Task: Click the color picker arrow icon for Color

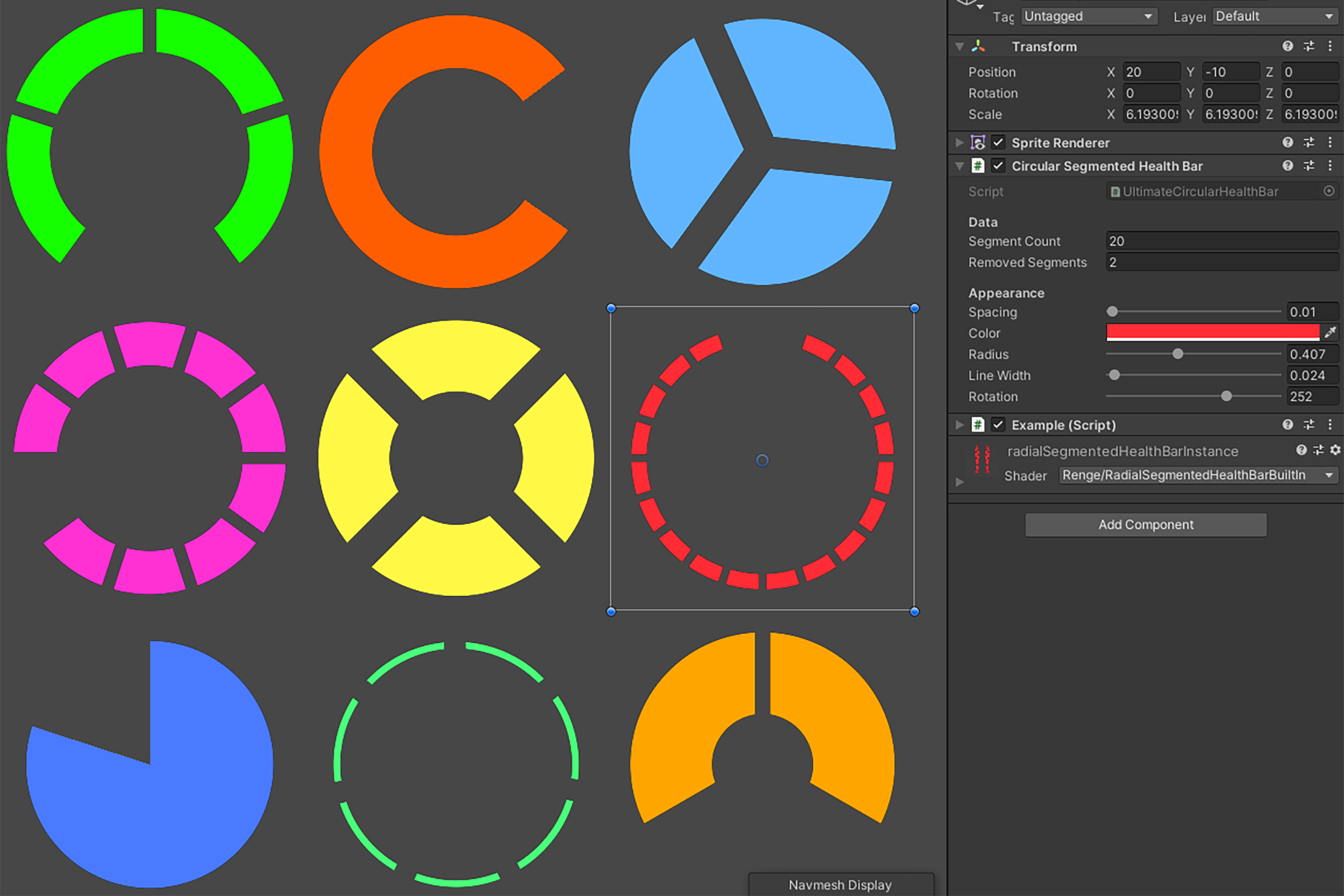Action: [1330, 332]
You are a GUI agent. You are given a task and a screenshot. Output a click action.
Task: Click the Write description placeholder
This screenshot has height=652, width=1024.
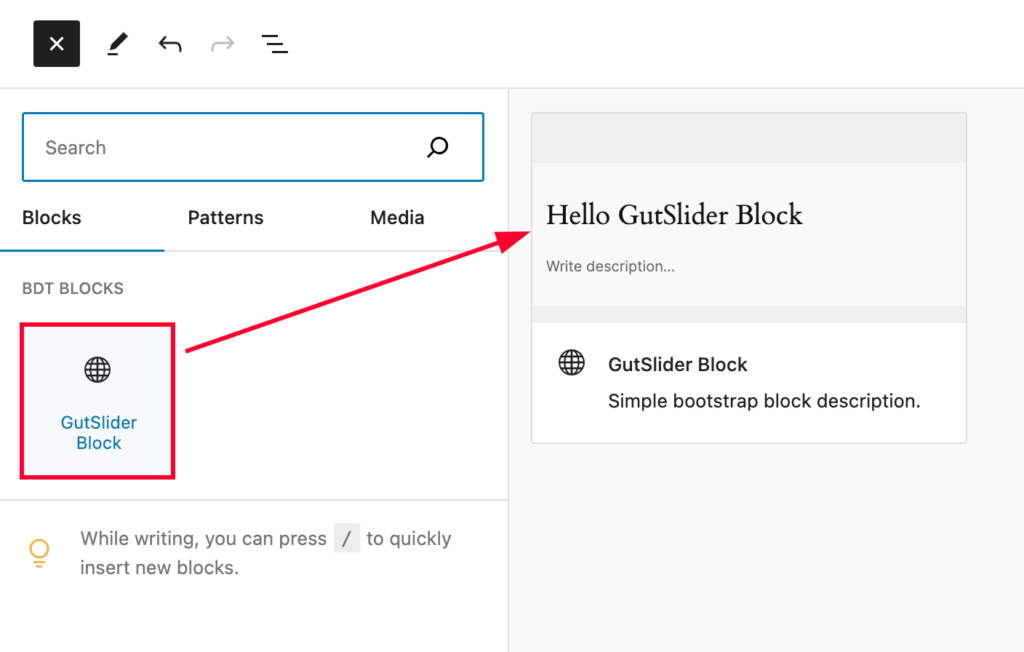[x=611, y=266]
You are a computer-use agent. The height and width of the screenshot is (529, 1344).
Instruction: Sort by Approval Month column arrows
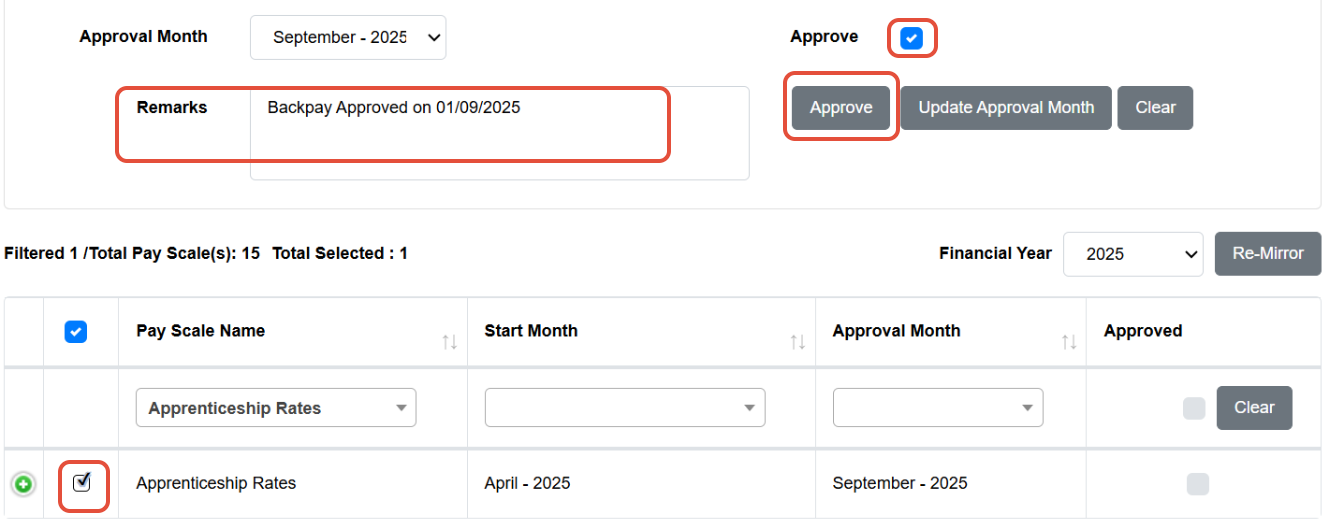pyautogui.click(x=1068, y=342)
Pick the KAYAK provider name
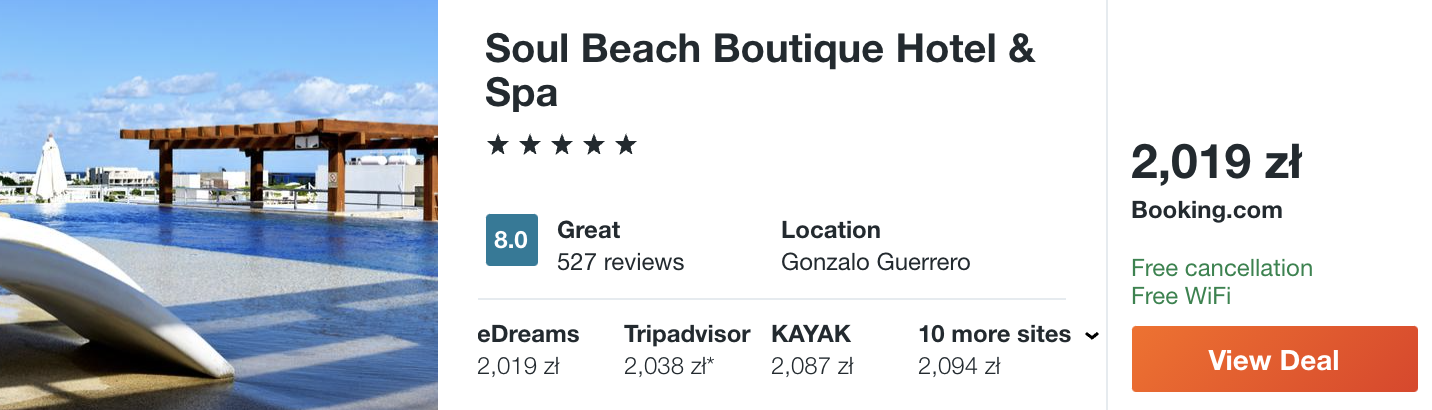Image resolution: width=1432 pixels, height=410 pixels. pos(810,334)
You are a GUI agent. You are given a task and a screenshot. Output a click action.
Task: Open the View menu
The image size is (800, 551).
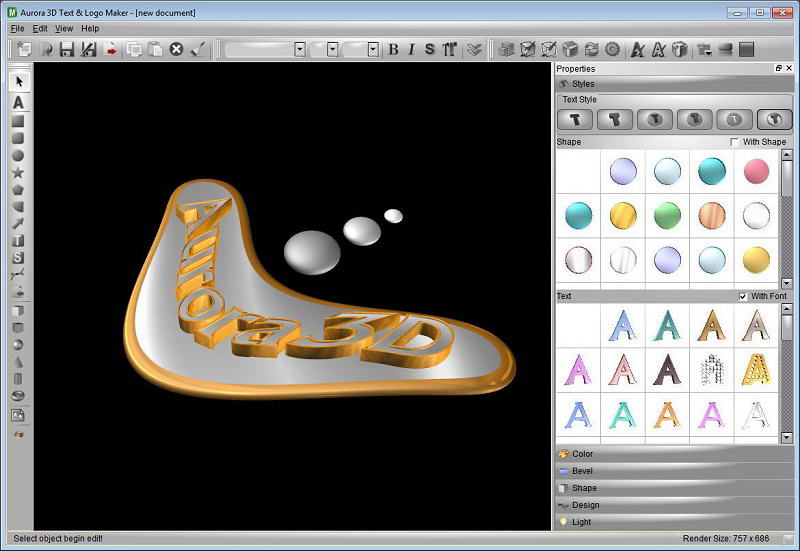coord(64,29)
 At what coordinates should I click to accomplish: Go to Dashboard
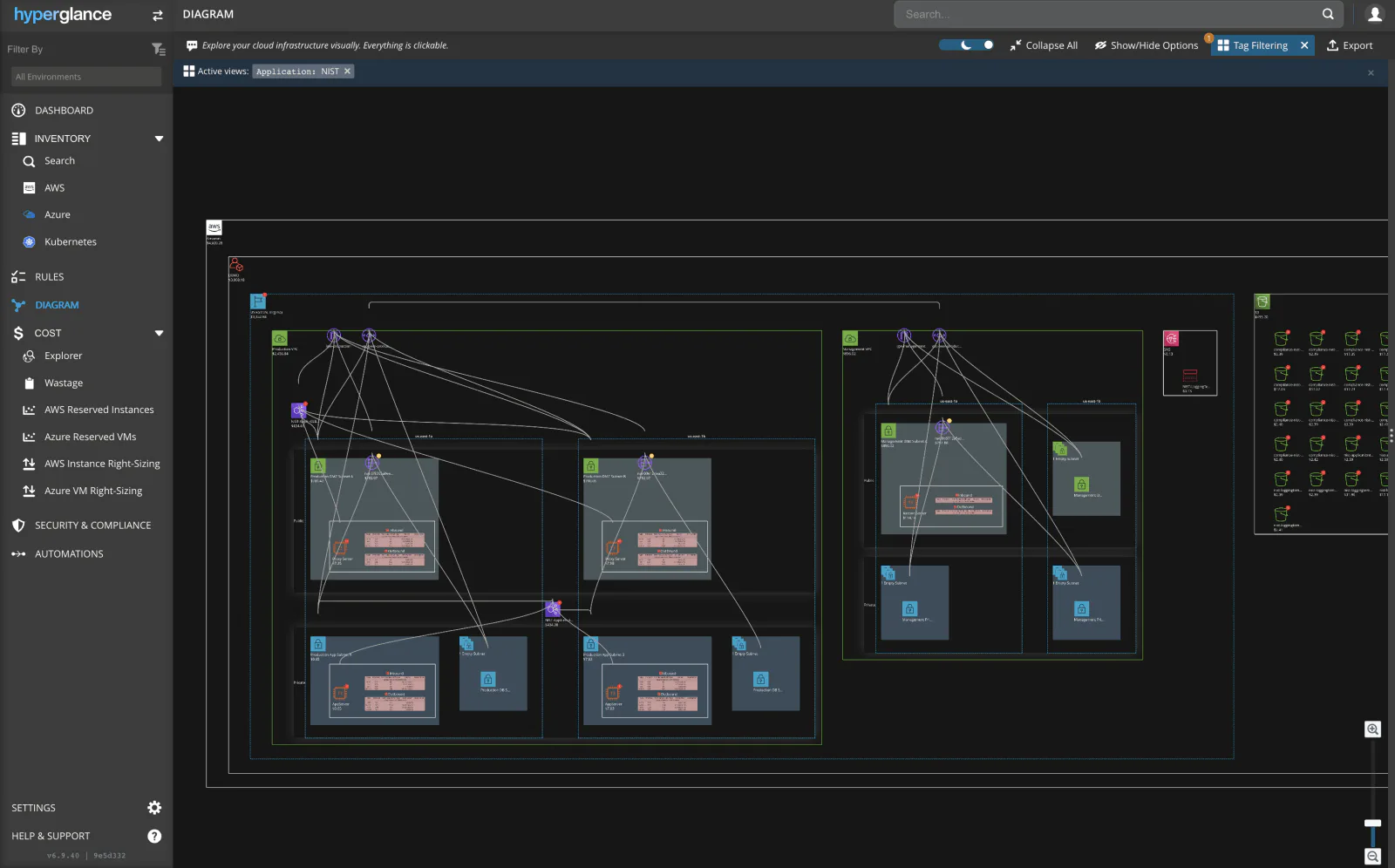(64, 111)
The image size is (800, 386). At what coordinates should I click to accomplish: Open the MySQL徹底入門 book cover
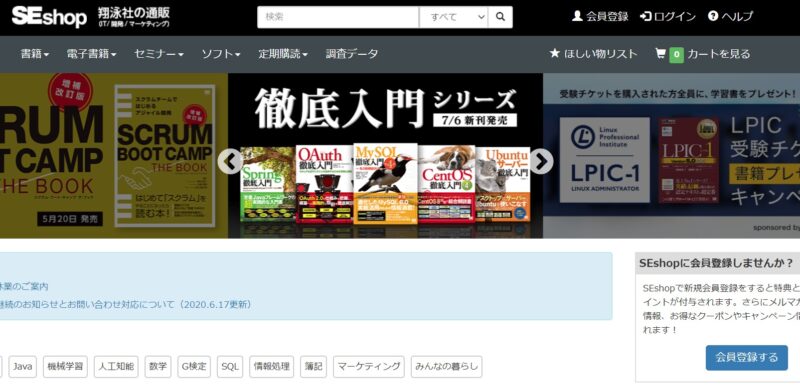coord(386,183)
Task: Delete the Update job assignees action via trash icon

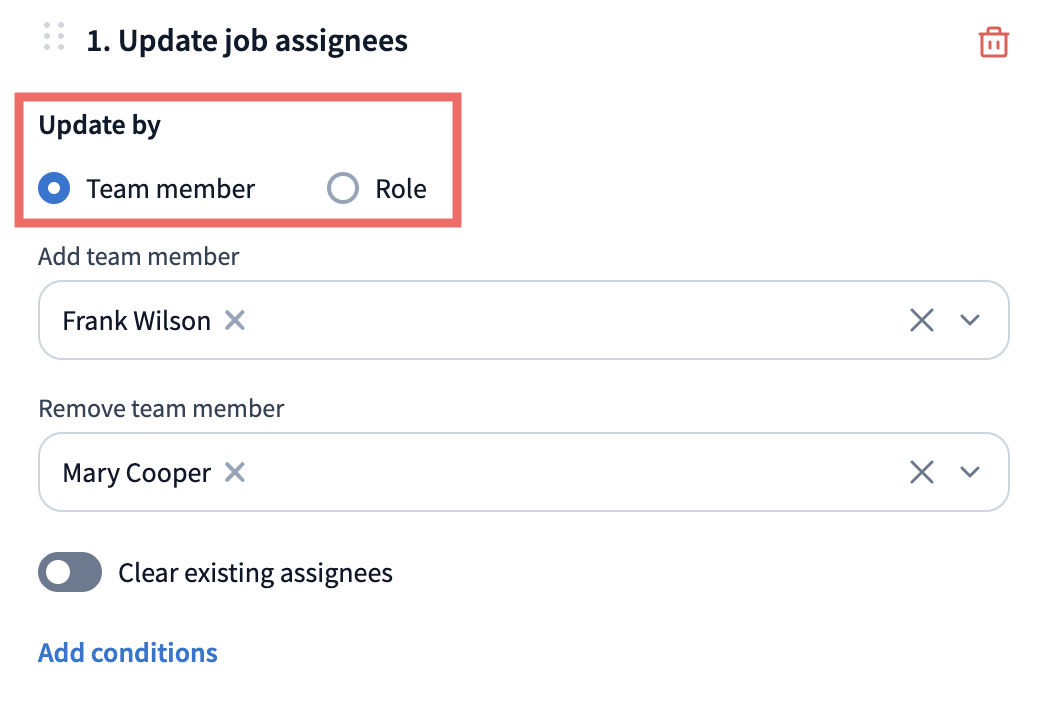Action: 993,43
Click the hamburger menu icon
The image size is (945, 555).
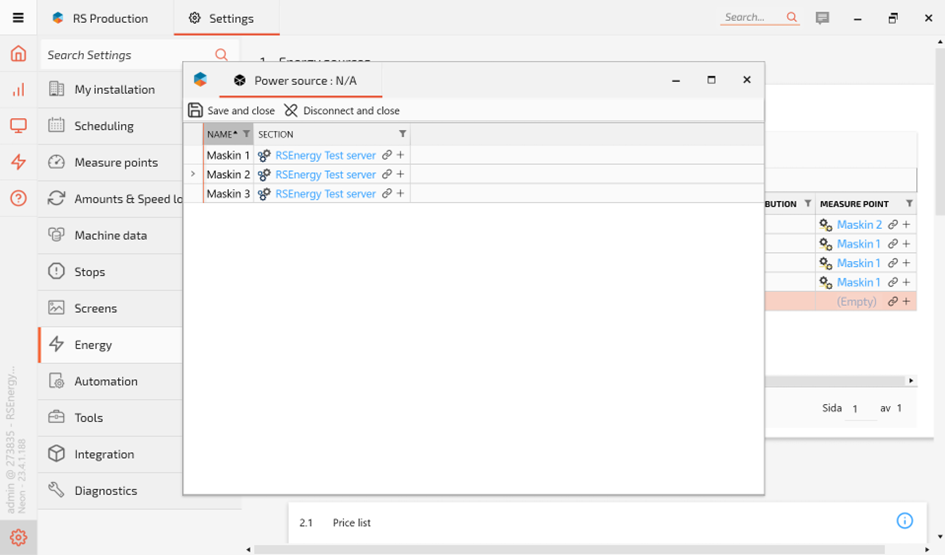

-=-=-=-=-

WHAT YOU HAVE TO DO → Pick out every line in the records above that contains the word "icon", and copy each one.

ANSWER TO THIS EXERCISE →
Task: Click the color picker arrow icon for Color
Task: Delete the Update job assignees action via trash icon
Click the hamburger menu icon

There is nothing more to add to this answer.